Les magistrats devront désormais trancher le fond du dossier. L’enjeu est de déterminer si cet accord de coopération viole les dispositions constitutionnelles relatives à la sécurité nationale et au droit à un environnement sain. Ce coup d’arrêt judiciaire offre une tribune inespérée aux contestataires, qui entendent obtenir une annulation pure et simple.
Le malaise gagne la communauté médicale américaine
Signe que le dossier est hautement inflammable, les vagues de scepticisme ont traversé l’Atlantique. Aux États-Unis, plusieurs spécialistes de la santé publique s’interrogent sur l’éthique et l’efficacité du dispositif.

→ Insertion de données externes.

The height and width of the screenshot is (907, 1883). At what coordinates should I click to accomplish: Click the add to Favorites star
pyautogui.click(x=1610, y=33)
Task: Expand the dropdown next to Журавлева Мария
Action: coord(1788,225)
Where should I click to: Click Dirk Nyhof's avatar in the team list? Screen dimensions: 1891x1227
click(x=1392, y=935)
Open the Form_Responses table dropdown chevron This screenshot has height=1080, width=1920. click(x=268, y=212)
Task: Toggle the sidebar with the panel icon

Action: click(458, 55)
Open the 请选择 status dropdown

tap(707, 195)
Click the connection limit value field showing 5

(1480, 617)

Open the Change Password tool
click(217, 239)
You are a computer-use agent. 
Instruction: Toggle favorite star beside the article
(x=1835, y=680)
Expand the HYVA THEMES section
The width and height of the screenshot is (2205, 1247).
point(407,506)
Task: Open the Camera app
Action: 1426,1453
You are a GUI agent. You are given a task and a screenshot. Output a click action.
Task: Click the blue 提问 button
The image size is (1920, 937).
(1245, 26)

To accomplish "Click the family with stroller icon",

Une première critique porte sur la logique d’externalisation du risque sanitaire, jugée contraire aux standards habituels de rapatriement vers les centres spécialisés américains. Une seconde alerte concerne l’impact potentiel sur les personnels de terrain, qui pourraient se sentir marginalisés par ce système de tri logistique.
Cette controverse intervient alors que l’Afrique de l’Est fait face à une résurgence active du virus, plaçant les systèmes de santé sous tension.
La souveraineté sanitaire : Le nouveau terrain de jeu géopolitique
Au-delà de l’alerte épidémiologique, cette crise met en lumière la sensibilité croissante autour de la souveraineté sanitaire en Afrique subsaharienne. Le gouvernement kényan défend le projet comme une opportunité de renforcement des capacités locales en biosécurité.
Mais l’argument peine à convaincre. Pour les détracteurs, la méthode employée – jugée opaque et insuffisamment concertée – ravive des critiques sur les asymétries dans les relations internationales.
Alors que la décision finale de la Haute Cour reste attendue, le dossier s’impose comme un test politique majeur pour Nairobi, tiraillé entre coopération stratégique avec Washington et gestion des tensions internes.